Imaging of a Copper Pillar Cross-section using the TESCAN UHR Triglav™ SEM Column

Copper pillar bumping is intended as a replacement to traditional solder bumping. In the solder bump process, a bump is formed on the chip and on the package substrate and they are connected by reflow. During the reflow the solder bumps collapse and do not retain their height in two directions. Moreover, the solder bumps occupy a larger space than the pitch of a pad on the chip. Copper pillar technology promotes a fine pitch, flip chip process, which is vital for today’s portable devices and for future portable devices.

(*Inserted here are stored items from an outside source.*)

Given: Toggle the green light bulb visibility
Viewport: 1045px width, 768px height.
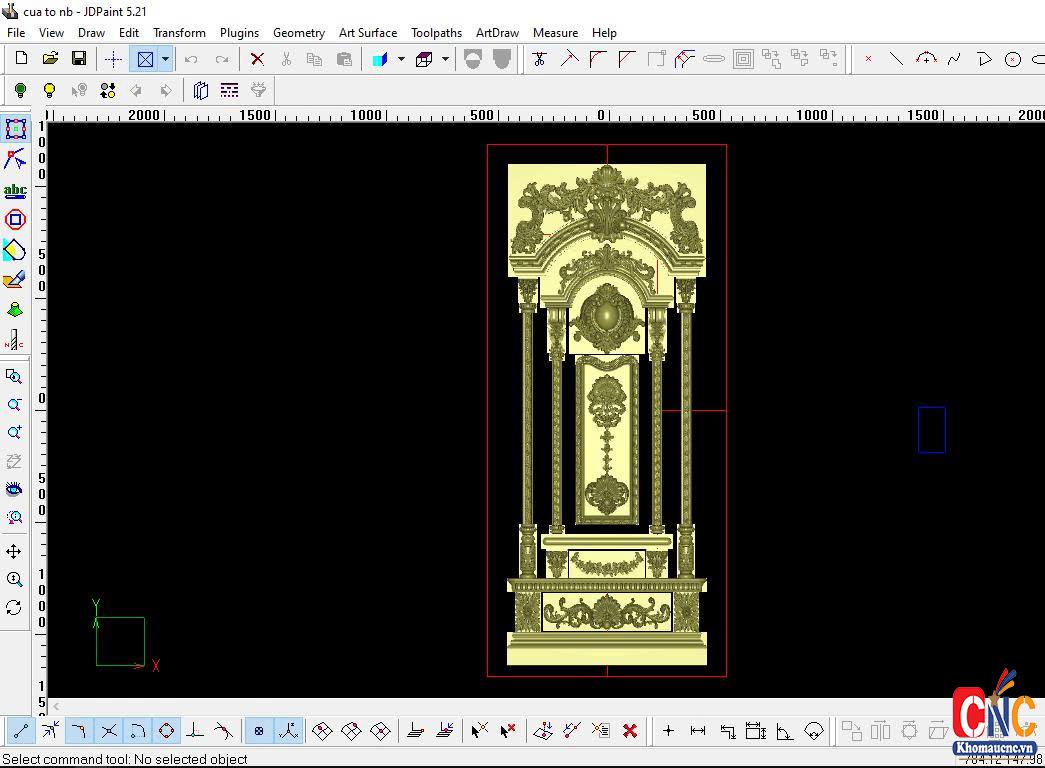Looking at the screenshot, I should (x=20, y=91).
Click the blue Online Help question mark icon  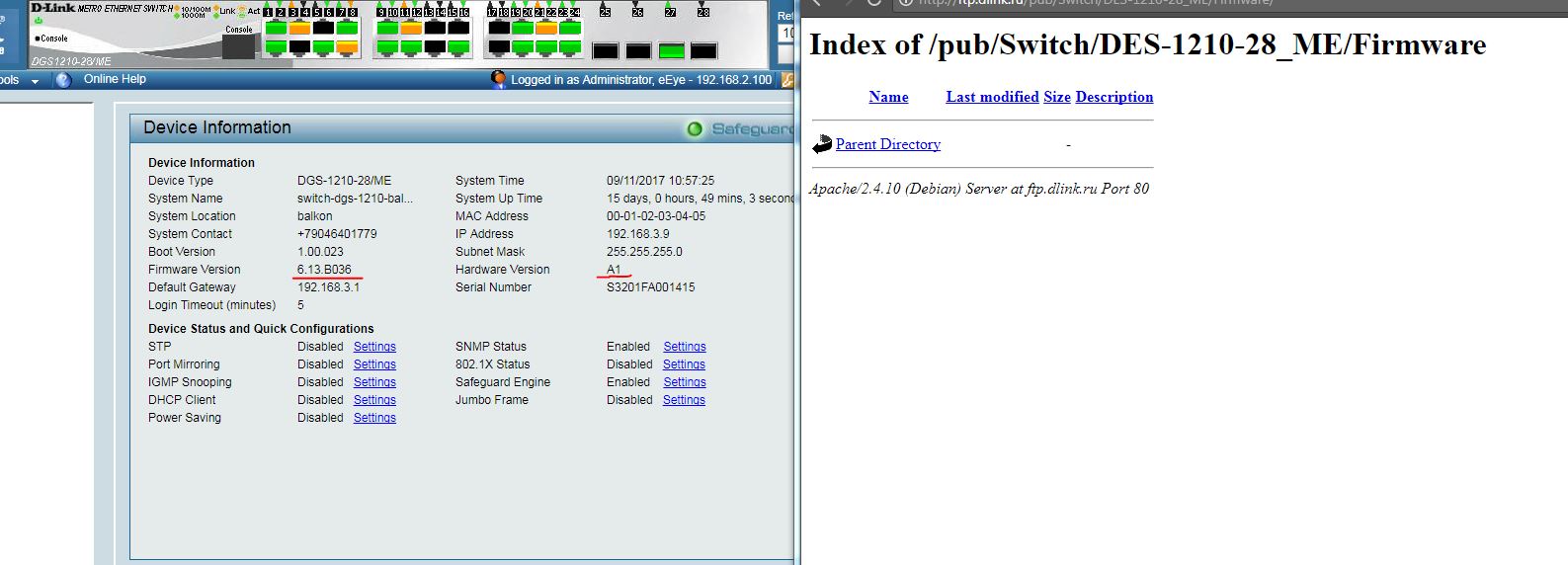(x=63, y=80)
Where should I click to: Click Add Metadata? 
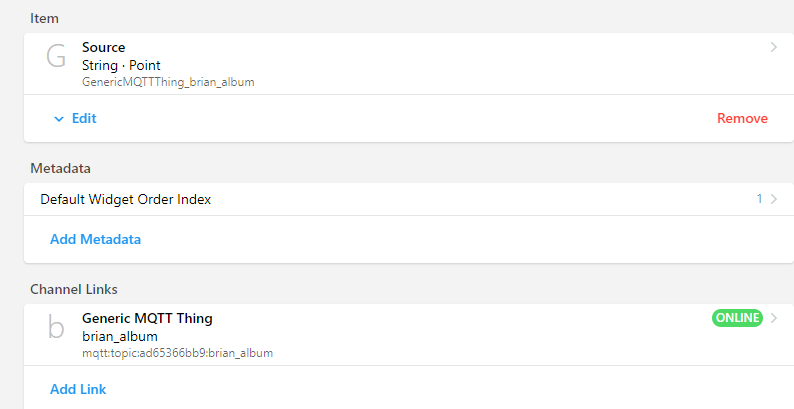click(x=95, y=239)
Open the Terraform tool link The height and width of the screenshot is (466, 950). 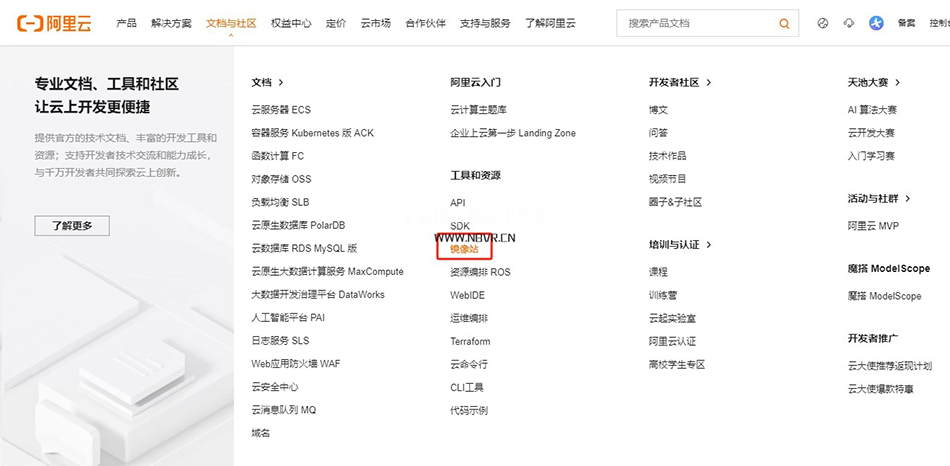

TESCAN UHR-SEM/Plasma FIB XEIA3 Microscope

The TESCAN UHR-SEM/plasma FIB XEIA3 microscope has been used to prepare and observe copper pillar cross-sections. Cross-sectioning plays a crucial role in failure analysis in the semiconductor industry. A cross-section which has been well prepared will often provide physical evidence of the failure mode. In the case of copper pillar technology, for example, cross-sectioning is ideal for inspecting interfaces and providing evidence of nonwetting or delamination, inspecting the bottoms of etch holes such as vias and contacts and characterizing thin-film metal and interlevel dielectric thicknesses.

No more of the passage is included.